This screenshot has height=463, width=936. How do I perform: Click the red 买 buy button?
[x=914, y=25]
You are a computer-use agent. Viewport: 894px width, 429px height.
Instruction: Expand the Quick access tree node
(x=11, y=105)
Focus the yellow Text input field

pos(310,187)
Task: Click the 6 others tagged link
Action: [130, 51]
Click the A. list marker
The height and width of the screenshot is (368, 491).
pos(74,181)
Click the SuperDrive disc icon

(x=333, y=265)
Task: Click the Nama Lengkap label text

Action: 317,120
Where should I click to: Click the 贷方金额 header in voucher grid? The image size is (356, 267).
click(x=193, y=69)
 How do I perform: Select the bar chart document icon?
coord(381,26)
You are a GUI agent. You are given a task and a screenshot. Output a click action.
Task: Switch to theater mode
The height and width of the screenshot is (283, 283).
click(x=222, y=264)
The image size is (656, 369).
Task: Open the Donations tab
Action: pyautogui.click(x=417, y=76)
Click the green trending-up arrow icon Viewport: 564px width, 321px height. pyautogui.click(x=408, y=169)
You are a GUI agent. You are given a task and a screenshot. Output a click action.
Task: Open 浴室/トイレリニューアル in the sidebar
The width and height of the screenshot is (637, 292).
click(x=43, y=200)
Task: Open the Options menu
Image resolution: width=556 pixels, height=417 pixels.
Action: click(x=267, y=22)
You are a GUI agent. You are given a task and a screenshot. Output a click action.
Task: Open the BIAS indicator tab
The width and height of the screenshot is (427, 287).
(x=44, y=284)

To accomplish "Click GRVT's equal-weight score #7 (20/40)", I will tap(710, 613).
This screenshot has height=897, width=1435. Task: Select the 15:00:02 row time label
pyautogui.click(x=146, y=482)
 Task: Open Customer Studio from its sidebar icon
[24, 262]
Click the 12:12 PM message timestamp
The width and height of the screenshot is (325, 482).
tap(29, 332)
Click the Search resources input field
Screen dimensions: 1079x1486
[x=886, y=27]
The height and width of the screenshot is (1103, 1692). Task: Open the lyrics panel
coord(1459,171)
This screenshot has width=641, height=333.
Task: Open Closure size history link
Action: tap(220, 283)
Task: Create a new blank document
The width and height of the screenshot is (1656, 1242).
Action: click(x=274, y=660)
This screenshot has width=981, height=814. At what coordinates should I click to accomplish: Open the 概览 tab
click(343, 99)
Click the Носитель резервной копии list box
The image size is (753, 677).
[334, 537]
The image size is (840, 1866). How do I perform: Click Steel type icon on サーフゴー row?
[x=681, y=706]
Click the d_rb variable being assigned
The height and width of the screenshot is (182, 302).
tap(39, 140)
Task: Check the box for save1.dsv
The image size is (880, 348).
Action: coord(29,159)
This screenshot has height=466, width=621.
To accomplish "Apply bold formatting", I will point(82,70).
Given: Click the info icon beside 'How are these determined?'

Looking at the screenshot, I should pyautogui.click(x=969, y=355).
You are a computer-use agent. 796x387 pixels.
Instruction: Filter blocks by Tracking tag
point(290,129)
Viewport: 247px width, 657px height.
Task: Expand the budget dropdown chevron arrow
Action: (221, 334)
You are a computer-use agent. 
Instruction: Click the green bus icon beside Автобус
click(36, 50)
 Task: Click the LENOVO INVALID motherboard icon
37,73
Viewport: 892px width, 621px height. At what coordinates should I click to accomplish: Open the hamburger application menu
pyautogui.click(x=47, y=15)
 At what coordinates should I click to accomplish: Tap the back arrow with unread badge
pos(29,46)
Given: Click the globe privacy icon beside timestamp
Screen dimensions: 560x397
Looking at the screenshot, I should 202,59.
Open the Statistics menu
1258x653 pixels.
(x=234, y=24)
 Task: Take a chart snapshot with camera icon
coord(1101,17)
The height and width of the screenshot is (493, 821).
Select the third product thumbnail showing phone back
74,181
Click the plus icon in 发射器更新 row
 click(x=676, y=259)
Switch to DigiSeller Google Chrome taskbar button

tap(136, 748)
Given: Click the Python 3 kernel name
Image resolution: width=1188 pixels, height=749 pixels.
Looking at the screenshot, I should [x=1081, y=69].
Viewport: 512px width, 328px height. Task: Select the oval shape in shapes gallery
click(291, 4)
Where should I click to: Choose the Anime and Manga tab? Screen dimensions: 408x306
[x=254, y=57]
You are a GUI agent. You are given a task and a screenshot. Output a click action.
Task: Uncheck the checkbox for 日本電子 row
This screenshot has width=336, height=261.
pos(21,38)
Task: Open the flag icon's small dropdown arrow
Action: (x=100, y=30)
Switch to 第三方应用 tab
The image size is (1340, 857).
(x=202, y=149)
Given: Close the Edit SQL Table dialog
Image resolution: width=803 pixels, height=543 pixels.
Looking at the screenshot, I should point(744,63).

......

▸ Task requirements:
Revise the items above, changing every "GUI agent" to "desktop assistant" and leaving the rest as it is.

▸ Task output:
This screenshot has height=463, width=936. How do I perform: Click the red 买 buy button?
[x=914, y=25]
You are a computer-use agent. Viewport: 894px width, 429px height.
Instruction: Expand the Quick access tree node
(x=11, y=105)
Focus the yellow Text input field

pos(310,187)
Task: Click the 6 others tagged link
Action: [130, 51]
Click the A. list marker
The height and width of the screenshot is (368, 491).
pos(74,181)
Click the SuperDrive disc icon

(x=333, y=265)
Task: Click the Nama Lengkap label text

Action: 317,120
Where should I click to: Click the 贷方金额 header in voucher grid? The image size is (356, 267).
click(x=193, y=69)
 How do I perform: Select the bar chart document icon?
coord(381,26)
You are a desktop assistant. You are given a task and a screenshot. Output a click action.
Task: Switch to theater mode
The height and width of the screenshot is (283, 283).
click(x=222, y=264)
The image size is (656, 369).
Task: Open the Donations tab
Action: pyautogui.click(x=417, y=76)
Click the green trending-up arrow icon Viewport: 564px width, 321px height. pyautogui.click(x=408, y=169)
You are a desktop assistant. You are given a task and a screenshot. Output a click action.
Task: Open 浴室/トイレリニューアル in the sidebar
The width and height of the screenshot is (637, 292).
click(x=43, y=200)
Task: Open the Options menu
Image resolution: width=556 pixels, height=417 pixels.
Action: click(x=267, y=22)
You are a desktop assistant. You are given a task and a screenshot. Output a click action.
Task: Open the BIAS indicator tab
The width and height of the screenshot is (427, 287).
(x=44, y=284)

To accomplish "Click GRVT's equal-weight score #7 (20/40)", I will tap(710, 613).
This screenshot has height=897, width=1435. Task: Select the 15:00:02 row time label
pyautogui.click(x=146, y=482)
 Task: Open Customer Studio from its sidebar icon
[24, 262]
Click the 12:12 PM message timestamp
The width and height of the screenshot is (325, 482).
tap(29, 332)
Click the Search resources input field
Screen dimensions: 1079x1486
[x=886, y=27]
The height and width of the screenshot is (1103, 1692). Task: Open the lyrics panel
coord(1459,171)
This screenshot has width=641, height=333.
Task: Open Closure size history link
Action: tap(220, 283)
Task: Create a new blank document
The width and height of the screenshot is (1656, 1242).
Action: click(x=274, y=660)
This screenshot has width=981, height=814. At what coordinates should I click to accomplish: Open the 概览 tab
click(343, 99)
Click the Носитель резервной копии list box
The image size is (753, 677).
[334, 537]
The image size is (840, 1866). How do I perform: Click Steel type icon on サーフゴー row?
[x=681, y=706]
Click the d_rb variable being assigned
The height and width of the screenshot is (182, 302).
tap(39, 140)
Task: Check the box for save1.dsv
The image size is (880, 348).
Action: coord(29,159)
This screenshot has height=466, width=621.
To accomplish "Apply bold formatting", I will point(82,70).
Given: Click the info icon beside 'How are these determined?'

Looking at the screenshot, I should pyautogui.click(x=969, y=355).
You are a computer-use agent. 796x387 pixels.
Instruction: Filter blocks by Tracking tag
point(290,129)
Viewport: 247px width, 657px height.
Task: Expand the budget dropdown chevron arrow
Action: (221, 334)
You are a computer-use agent. 
Instruction: Click the green bus icon beside Автобус
click(36, 50)
 Task: Click the LENOVO INVALID motherboard icon
37,73
Viewport: 892px width, 621px height. At what coordinates should I click to accomplish: Open the hamburger application menu
pyautogui.click(x=47, y=15)
 At what coordinates should I click to accomplish: Tap the back arrow with unread badge
pos(29,46)
Given: Click the globe privacy icon beside timestamp
Screen dimensions: 560x397
Looking at the screenshot, I should 202,59.
Open the Statistics menu
1258x653 pixels.
(x=234, y=24)
 Task: Take a chart snapshot with camera icon
coord(1101,17)
The height and width of the screenshot is (493, 821).
Select the third product thumbnail showing phone back
74,181
Click the plus icon in 发射器更新 row
 click(x=676, y=259)
Switch to DigiSeller Google Chrome taskbar button

tap(136, 748)
Given: Click the Python 3 kernel name
Image resolution: width=1188 pixels, height=749 pixels.
Looking at the screenshot, I should [x=1081, y=69].
Viewport: 512px width, 328px height. Task: Select the oval shape in shapes gallery
click(291, 4)
Where should I click to: Choose the Anime and Manga tab? Screen dimensions: 408x306
[x=254, y=57]
You are a desktop assistant. You are given a task and a screenshot. Output a click action.
Task: Uncheck the checkbox for 日本電子 row
This screenshot has width=336, height=261.
pos(21,38)
Task: Open the flag icon's small dropdown arrow
Action: (x=100, y=30)
Switch to 第三方应用 tab
The image size is (1340, 857).
(x=202, y=149)
Given: Close the Edit SQL Table dialog
Image resolution: width=803 pixels, height=543 pixels.
Looking at the screenshot, I should point(744,63).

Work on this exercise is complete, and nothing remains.